Das Restaurant Tim Raue in Berlin

Fazit: Tim Raue offenbart eine zeitgemäße, überaus komplexe, aber dennoch nicht überfordernde Küche. Sie ist in Deutschland unverwechselbar und hätte in Summe sicherlich den zweiten Stern verdient.

  • Das Restaurant Tim Raue in Berlin

Rudi-Dutschke-Str. 26

10969 Berlin

+49 (30) 2593 7930

http://tim-raue.com

Weinreise


Weinreise bei Tim Raue in Berlin

2000 Krug Vintage – ein "Glückstropfen"

2010 Godello Bodegas Avanthia, Valdeorras, Spanien

1997 Sancerre "Clos de Beaujeu" Domaine Gérard Boulay, Loire, Frankreich – ebenfalls ein "Glückstropfen"
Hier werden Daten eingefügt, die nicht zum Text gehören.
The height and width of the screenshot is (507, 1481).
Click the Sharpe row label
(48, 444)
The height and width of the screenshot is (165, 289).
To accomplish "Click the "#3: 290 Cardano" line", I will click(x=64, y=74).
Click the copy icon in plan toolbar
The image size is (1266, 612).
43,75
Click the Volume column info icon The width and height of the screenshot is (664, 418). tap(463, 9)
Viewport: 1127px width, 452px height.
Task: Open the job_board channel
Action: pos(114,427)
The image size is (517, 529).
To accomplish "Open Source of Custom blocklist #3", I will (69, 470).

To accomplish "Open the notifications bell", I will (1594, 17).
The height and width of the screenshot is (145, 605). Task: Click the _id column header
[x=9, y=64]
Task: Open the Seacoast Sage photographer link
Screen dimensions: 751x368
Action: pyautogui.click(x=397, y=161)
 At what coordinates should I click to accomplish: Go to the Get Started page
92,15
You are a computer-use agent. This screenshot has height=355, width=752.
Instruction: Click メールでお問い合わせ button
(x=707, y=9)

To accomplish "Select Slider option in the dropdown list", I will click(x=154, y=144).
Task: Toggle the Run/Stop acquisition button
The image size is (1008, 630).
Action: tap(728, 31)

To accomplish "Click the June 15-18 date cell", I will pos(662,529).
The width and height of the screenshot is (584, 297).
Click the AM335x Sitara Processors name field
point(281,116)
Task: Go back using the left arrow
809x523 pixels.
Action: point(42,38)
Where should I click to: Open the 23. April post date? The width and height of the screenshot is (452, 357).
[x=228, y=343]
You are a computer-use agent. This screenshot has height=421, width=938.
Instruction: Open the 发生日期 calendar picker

2005 Pouilly Fuissé Domaine Valette, Burgund, Frankreich

2008 Vouvray demi sec, Domaine du Clos Naudin, Loire, Frankreich

1975 Wiltinger Kupp Riesling Kabinett, Mosel-Saar-Ruwer, Deutschland

2011 Daruma Sake, Brauerei Shiraki, Gifu, Japan

2007 Barbera d'Asti Bricco dell’Uccellone, Braida di Giacomo Bologna, Piemont, Italien

1962 Château Rayne Vigneau, Sauternes, Frankreich

Fragen an den Suffmeister (a.k.a. Sommelier) André Macionga


André Macionga ist Sommelier im Restaurant Tim Raue in Berlin
Raues Suffmeister: André Macionga

Anzahl der Positionen
1200

Haben Sie einen besonderen Fokus bezüglich der Weinkarte?
Alles, was Spaß macht.

Welche ist Ihre preiswerteste/teuerste Flasche?
20-2222 €

Die ungewöhnlichste Rarität?
1937 Filhot

Welches ist Ihr meistverkaufter Wein der letzten 12 Monate?
Einzigacker Weißburgunder, J. Dreissigacker

Ihre Entdeckung der letzten 12 Monate?
Rivesaltes Ambré 14 ans, Vins Parcé Fréres Roussillon

Ihr Lieblingswein? Weshalb?
Viel zu viele.

Der ausgefallenste (vinophile) Gästewunsch, mit dem Sie konfrontiert wurden?
Die Frage nach alkoholfreiem Wein – was für ein Unsinn!